I import apache logs into influxdb with telegraf and logparser plugin
I want to filter out all the logs from bots, so I setup a custom pattern with a regex that only match user-agent that don't contain the words "bot" and "crawl" :
NOBOT ((?!bot|crawl).)*
CUSTOM_LOG_FORMAT %{CLIENT:client_ip} %{NOTSPACE:ident} %{NOTSPACE:auth} \[%{HTTPDATE:ts:ts-httpd}\] "(?:%{WORD:verb:tag} %{NOTSPACE:request}(?: HTTP/%{NUMBER:http_version:float})?|%{DATA})" %{NUMBER:resp_code:tag} (?:%{NUMBER:resp_bytes:int}|-) %{QS:referrer} "%{NOBOT:agent}"
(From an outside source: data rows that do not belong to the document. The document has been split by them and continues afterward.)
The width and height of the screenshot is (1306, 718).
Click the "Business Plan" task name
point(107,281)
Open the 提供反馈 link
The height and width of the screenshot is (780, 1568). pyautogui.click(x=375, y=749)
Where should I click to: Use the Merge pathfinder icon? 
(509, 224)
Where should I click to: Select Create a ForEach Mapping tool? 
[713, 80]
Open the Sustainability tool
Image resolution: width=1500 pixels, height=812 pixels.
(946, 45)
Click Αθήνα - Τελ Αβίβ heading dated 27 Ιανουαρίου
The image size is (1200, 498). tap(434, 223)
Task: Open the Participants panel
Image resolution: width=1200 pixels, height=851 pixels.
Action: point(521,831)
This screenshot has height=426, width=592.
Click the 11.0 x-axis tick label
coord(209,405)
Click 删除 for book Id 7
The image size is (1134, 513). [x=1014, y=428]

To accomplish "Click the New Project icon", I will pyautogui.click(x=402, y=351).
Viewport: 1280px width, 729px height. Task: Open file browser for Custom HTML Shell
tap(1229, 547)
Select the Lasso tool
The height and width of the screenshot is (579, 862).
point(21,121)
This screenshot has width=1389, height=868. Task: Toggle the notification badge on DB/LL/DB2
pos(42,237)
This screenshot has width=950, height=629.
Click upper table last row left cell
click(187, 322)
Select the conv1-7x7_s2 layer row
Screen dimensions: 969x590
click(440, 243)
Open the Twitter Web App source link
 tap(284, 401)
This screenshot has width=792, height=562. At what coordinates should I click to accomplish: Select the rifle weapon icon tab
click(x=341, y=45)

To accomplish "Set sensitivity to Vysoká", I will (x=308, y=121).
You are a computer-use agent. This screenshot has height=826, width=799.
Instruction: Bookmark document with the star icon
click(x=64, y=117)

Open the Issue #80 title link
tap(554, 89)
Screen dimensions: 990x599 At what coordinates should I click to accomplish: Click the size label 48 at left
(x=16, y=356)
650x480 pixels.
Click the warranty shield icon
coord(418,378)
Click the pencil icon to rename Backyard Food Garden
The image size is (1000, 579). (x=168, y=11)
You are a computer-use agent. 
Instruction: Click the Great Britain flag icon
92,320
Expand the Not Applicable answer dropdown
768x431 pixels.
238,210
but it doesnt work, zero metrics are being imported into influxdb
the regex seems ok and it works fine when I test it here : http://grokconstructor.appspot.com/do/match
Just to be sure I tried a simpler regex :
BOT .*?bot.*?
CUSTOM_LOG_FORMAT %{CLIENT:client_ip} %{NOTSPACE:ident} %{NOTSPACE:auth} \[%{HTTPDATE:ts:ts-httpd}\] "(?:%{WORD:verb:tag} %{NOTSPACE:request}(?: HTTP/%{NUMBER:http_version:float})?|%{DATA})" %{NUMBER:resp_code:tag} (?:%{NUMBER:resp_bytes:int}|-) %{QS:referrer} "%{BOT:agent}"
and it works, telegraf only import logs from bots but I want the opposite, I don't see what's wrong with ((?!bot|crawl).)*